A Secretaria da Educação do Estado de São Paulo começa a implantar a partir de 2009 o ensino fundamental de nove anos. A norma é do Ministério da Educação, que determina que as crianças entrem mais cedo na escola. Aos 6 anos, os alunos ingressarão no 1º ano do Ensino fundamental (atual 1ª série) e não mais aos 7 anos como acontece atualmente.
Além disso, os ciclos, que hoje são conhecidos como 1ª a 8ª séries, passaram a ser denominados 1º a 9º ano. A mudança tem como objetivo dar mais tempo para o aluno aprender e ser alfabetizado. Os estudantes que, neste ano, estão na 1ª série, não entram no sistema. O novo método só vale para quem ingressar na escola no próximo ano.

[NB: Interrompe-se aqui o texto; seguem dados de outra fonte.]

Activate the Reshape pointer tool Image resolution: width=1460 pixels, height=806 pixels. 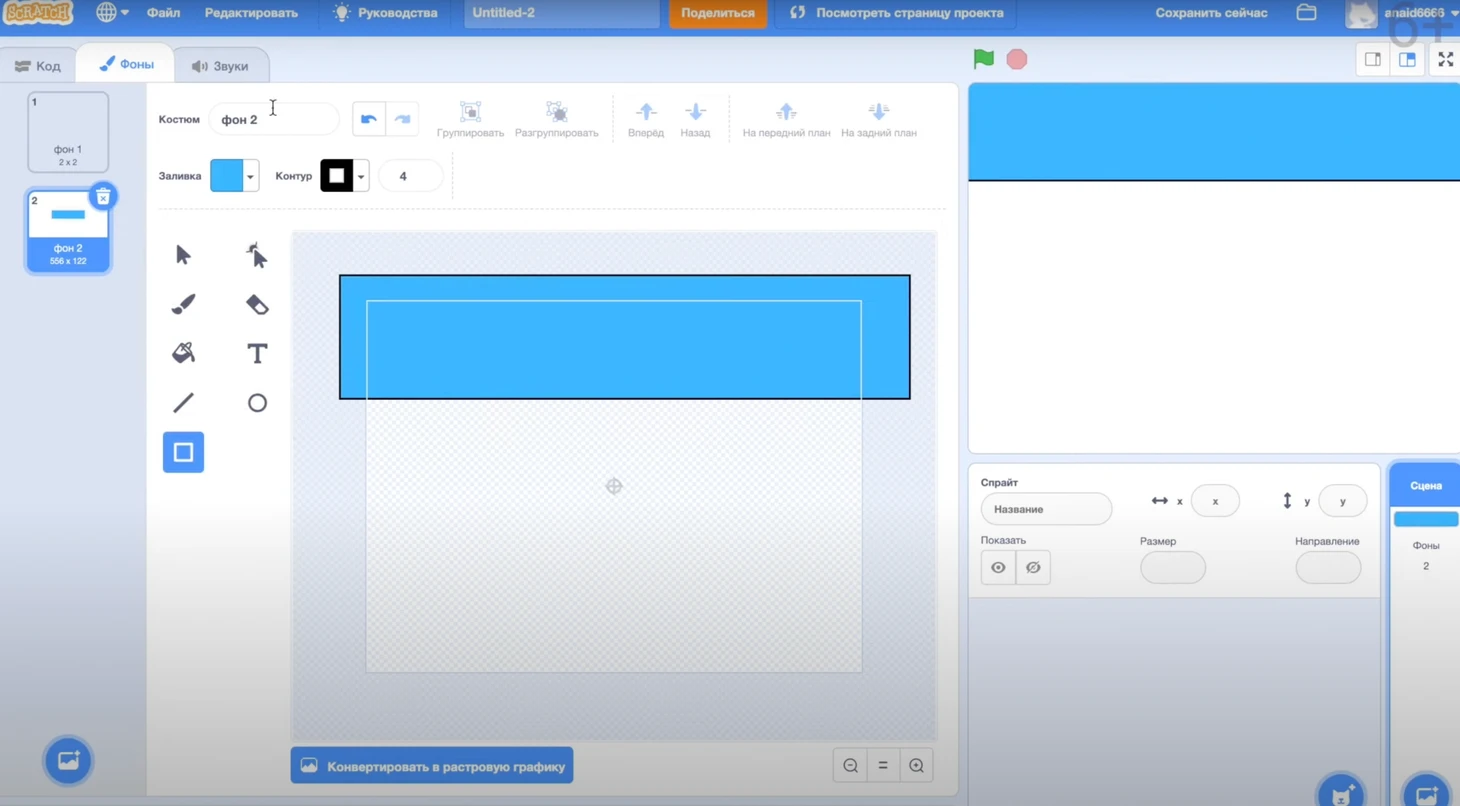click(257, 255)
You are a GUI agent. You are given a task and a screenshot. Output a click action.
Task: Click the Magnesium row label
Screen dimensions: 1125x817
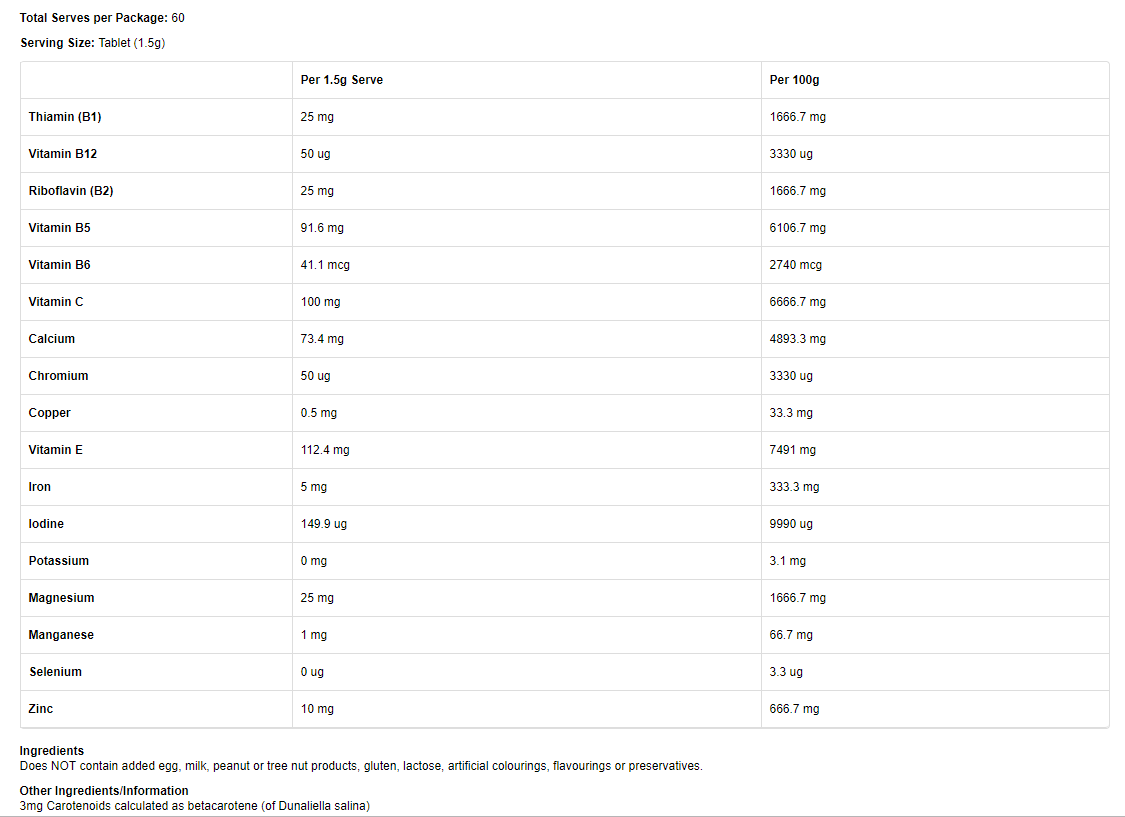click(x=61, y=598)
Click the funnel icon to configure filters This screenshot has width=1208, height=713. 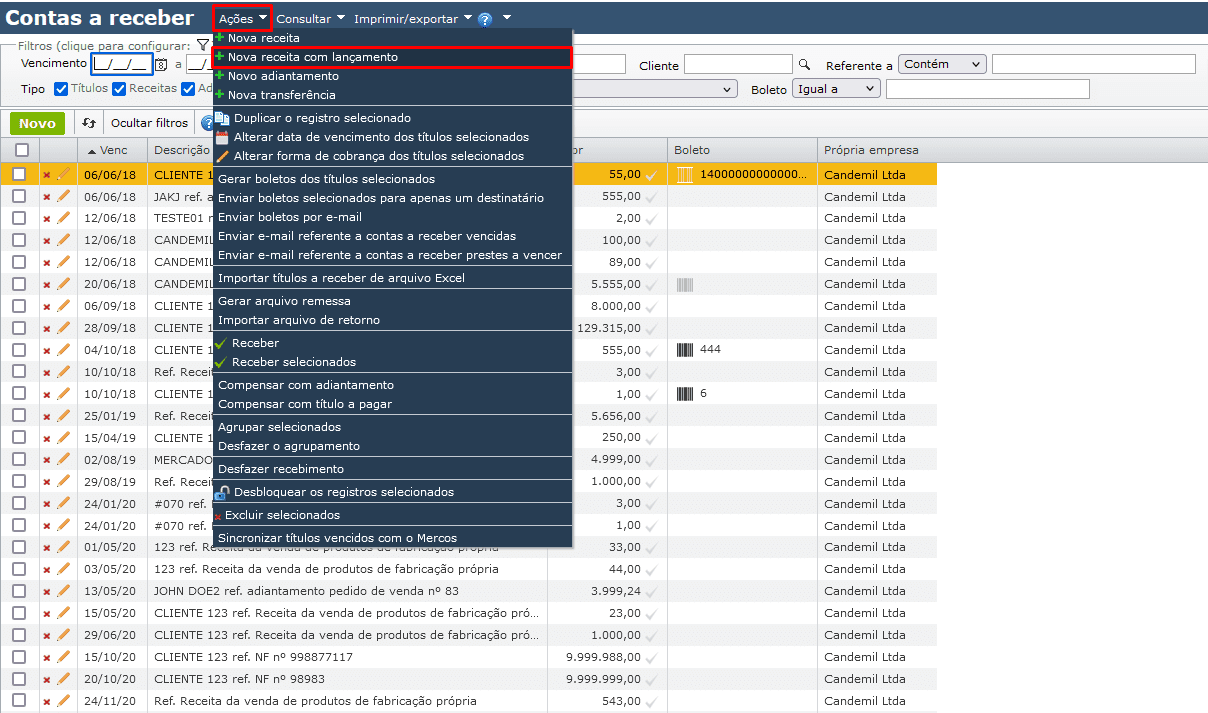click(x=203, y=46)
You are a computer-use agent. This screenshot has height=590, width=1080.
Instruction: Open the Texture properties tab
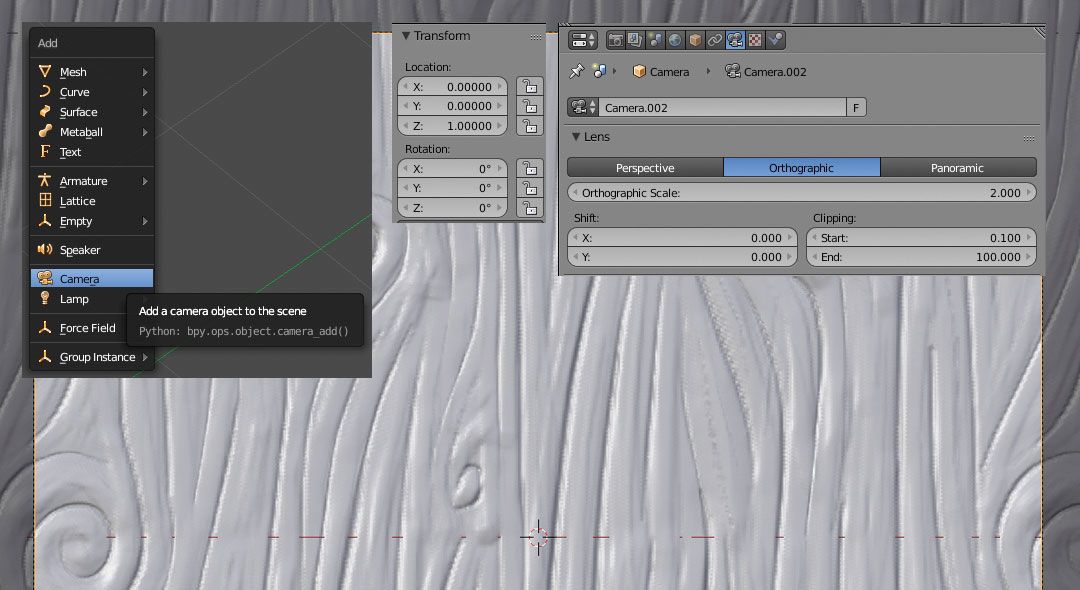click(x=754, y=40)
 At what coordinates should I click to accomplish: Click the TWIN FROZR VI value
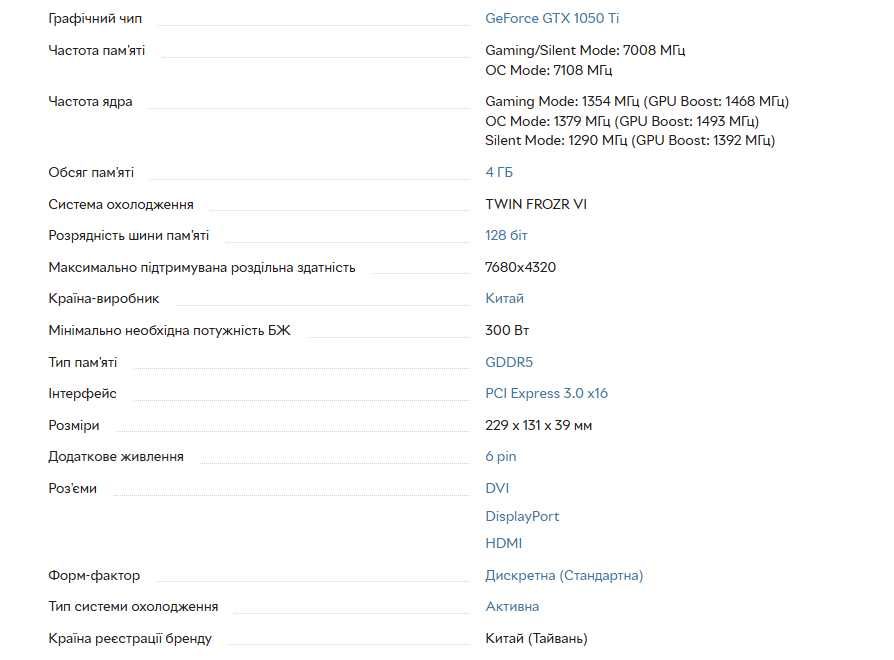(x=536, y=204)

A Secretaria Estadual de Educação ainda não sabe quantas crianças ingressarão no 1º ano no próximo ano letivo. Para isso, realizará até o dia 29 de setembro a matrícula antecipada (leia mais ao lado). Ao fim deste trabalho, as Secretarias Estadual e Municipal de Educação terão como planejar quantas novas salas serão abertas.
As escolas se preparam para as mudanças, pois haverá uma metodologia de ensino diferenciada. O tempo de aprendizado de cada aluno será respeitado, já que o período de alfabetização aumentará. Para receber os novos alunos, muitas unidades escolares terão que ampliar o número de salas de aula e capacitar professores. Quanto à grade curricular, ainda não está definido se haverá mudanças.
As escolas têm até 2010 para se adaptarem às novas exigências, mas algumas unidades se anteciparam. É o caso da Escola Municipal “Jarcy Araci de Mattos”, de Cristais Paulista. A direção da escola implantou o novo sistema no início deste ano. A secretária de Educação, Célia Segismundo, aprovou o método. “A falta de vagas nas creches nos levou a ser pioneiros”, disse.
Antes, as carteiras ficavam enfileiradas e, agora, ganharão mesas redondas com capacidade para seis crianças. As salas são coloridas, assim como o material pedagógico. A escola ganhou salas de música e informática.
Em Patrocínio Paulista, o secretário municipal de Educação, Elder Alves, começa a se preocupar com a mudança. “Teremos que construir mais quatro salas de aulas, sendo duas na “Luís Andrade” e na “Irmãos Matos” e ainda comprar novas carteiras”, disse o secretário que avalia a mudança como positiva.